Self-supervised MLLM for driving: Achieves state-of-the-art motion planning without any human annotation for perception or prediction, using only raw driving data and self-supervised objectives
3D spatio-temporal visual representation: Transforms 2D MLLM features into 3D volumes through dense volume projection, sparse volume representation, and local feature aggregation with relative position bias
Hierarchical meta-decision planning: Introduces coarse-to-fine planning with heuristic-generated meta-decisions describing future acceleration behavior, eliminating annotation requirements
Multi-decoding strategy: Generates K=16 plausible trajectories and averages them to counteract the conservative prediction problem inherent in imitation learning
Scalability validation: Demonstrates consistent improvement with data scale on WOMD (100x larger than nuScenes), validating the self-supervised approach at scale

Architecture / Method

┌─────────────────────────────────────────────────────────────┐
│                     S4-Driver Pipeline                      │
├─────────────────────────────────────────────────────────────┤
│                                                             │
│  ┌────────────┐  ┌────────────┐  ┌────────────────────┐    │
│  │ Multi-View  │  │ Historical  │  │ Behavior Command   │   │
│  │ Cameras     │  │ Ego States  │  │ (meta-decision)    │   │
│  └─────┬──────┘  └─────┬──────┘  └─────────┬──────────┘   │
│        │               │                    │              │
│        ▼               │                    │              │
│  ┌───────────────┐     │                    │              │
│  │ PaLI3-5B      │     │                    │              │
│  │ Vision Encoder │     │                    │              │
│  └─────┬─────────┘     │                    │              │
│        │               │                    │              │
│        ▼               │                    │              │
│  ┌────────────────────────────────────┐     │              │
│  │  3D Spatio-Temporal Visual Module  │     │              │
│  │  ┌──────────────────────────────┐  │     │              │
│  │  │ Dense Volume Projection      │  │     │              │
│  │  │         ▼                    │  │     │              │
│  │  │ Sparse Volume Representation │  │     │              │
│  │  │         ▼                    │  │     │              │
│  │  │ Local Feature Aggregation    │  │     │              │
│  │  │   (3D position bias)         │  │     │              │
│  │  │         ▼                    │  │     │              │
│  │  │ Multi-Frame Temporal Fusion  │  │     │              │
│  │  └──────────────────────────────┘  │     │              │
│  └──────────────┬─────────────────────┘     │              │
│                 │                            │              │
│                 ▼                            ▼              │
│  ┌──────────────────────────────────────────────────────┐  │
│  │            PaLI3-5B Language Decoder                  │  │
│  │   Coarse: Meta-decision ("accelerating forward")     │  │
│  │   Fine:   Trajectory Waypoints (K=16 decoded)        │  │
│  └──────────────────────┬───────────────────────────────┘  │
│                         ▼                                  │
│               ┌──────────────────┐                         │
│               │ Averaged Planned │                         │
│               │    Trajectory    │                         │
│               └──────────────────┘                         │
└─────────────────────────────────────────────────────────────┘

S4-Driver architecture overview

The architecture processes multi-view camera images, historical ego-vehicle states, and behavior commands through PaLI3-5B as a unified text interface. The key innovation is the 3D Spatio-Temporal Visual Representation module:

Dense Volume Projection projects 2D image features from the MLLM's vision encoder into 3D feature volumes centered on the ego-vehicle, creating a volumetric representation of the surrounding scene.

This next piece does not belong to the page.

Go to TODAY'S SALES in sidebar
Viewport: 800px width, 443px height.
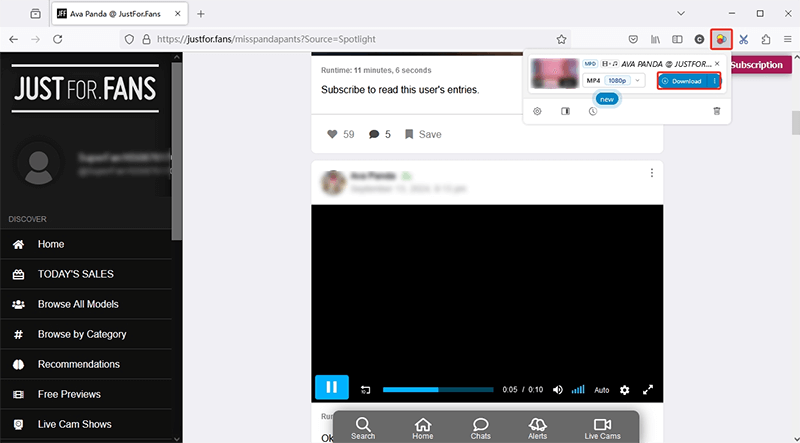pyautogui.click(x=75, y=274)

Sparse Volume Representation learns to retain only relevant voxels through adaptive sparse features. Ablation studies show the sparse volumes concentrate on semantically important regions (front area, road center), dramatically reducing computational cost while preserving planning-relevant information.

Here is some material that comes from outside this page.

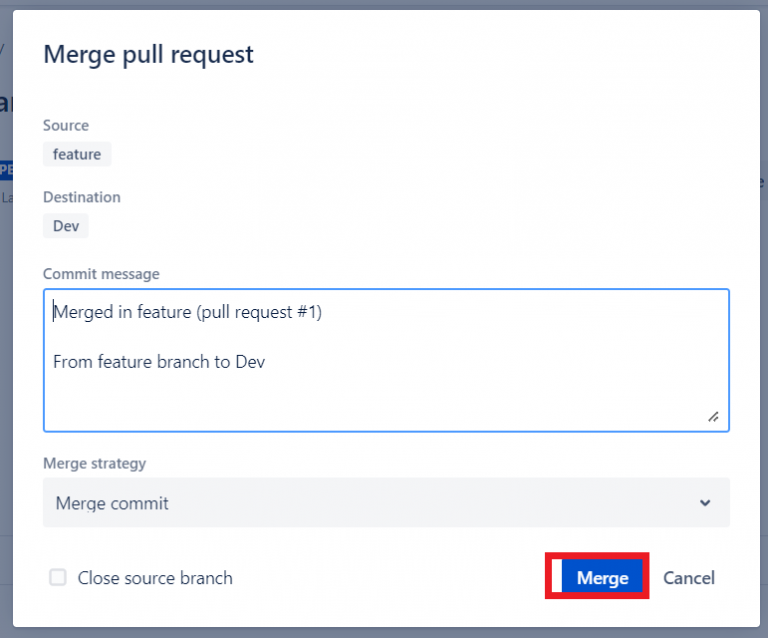Open the Merge strategy dropdown
Screen dimensions: 768x638
click(386, 503)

Local Feature Aggregation injects relative 3D position bias into attention mechanisms, enabling the MLLM to perform genuine 3D spatial reasoning rather than relying on implicit 2D heuristics.

Multi-Frame Temporal Fusion incorporates temporal information by ego-motion compensating historical frames and fusing multi-frame features, giving the model awareness of scene dynamics.

The hierarchical planning approach first generates coarse meta-decisions (e.g., "accelerating forward") then refines these into precise trajectory waypoints, decomposing the planning problem into manageable subtasks.

Results

Benchmark	Metric	S4-Driver	S4-Driver* (pretrained)	Comparison
nuScenes	Avg L2 (1-3s)	0.38m	0.31m	OmniDrive: 0.33m, VAD: 0.37m, UniAD: 0.66m
WOMD	ADE@5s	0.693	0.655	Vanilla PaLI: 0.798, MotionLM: 0.697
WOMD	bADE@5s	0.928	0.830	Vanilla PaLI: 1.069

On nuScenes, the base S4-Driver achieves 0.38m average L2 error; S4-Driver* (pretrained on large internal dataset) achieves 0.31m, outperforming supervised baselines OmniDrive (0.33m) and VAD (0.37m). On the proprietary WOMD-Planning-ADE benchmark (100x larger than nuScenes), the base S4-Driver performs competitively against MotionLM (0.697 vs 0.693 ADE@5s) despite using only raw camera inputs versus MotionLM's richer inputs.

Meta-decision accuracy ranges 67-85% across driving behaviors. Ablation studies confirm that each component (sparse volumes, temporal fusion, multi-decoding, stronger backbones) contributes measurably, and that stronger MLLM backbones yield significant gains on large datasets.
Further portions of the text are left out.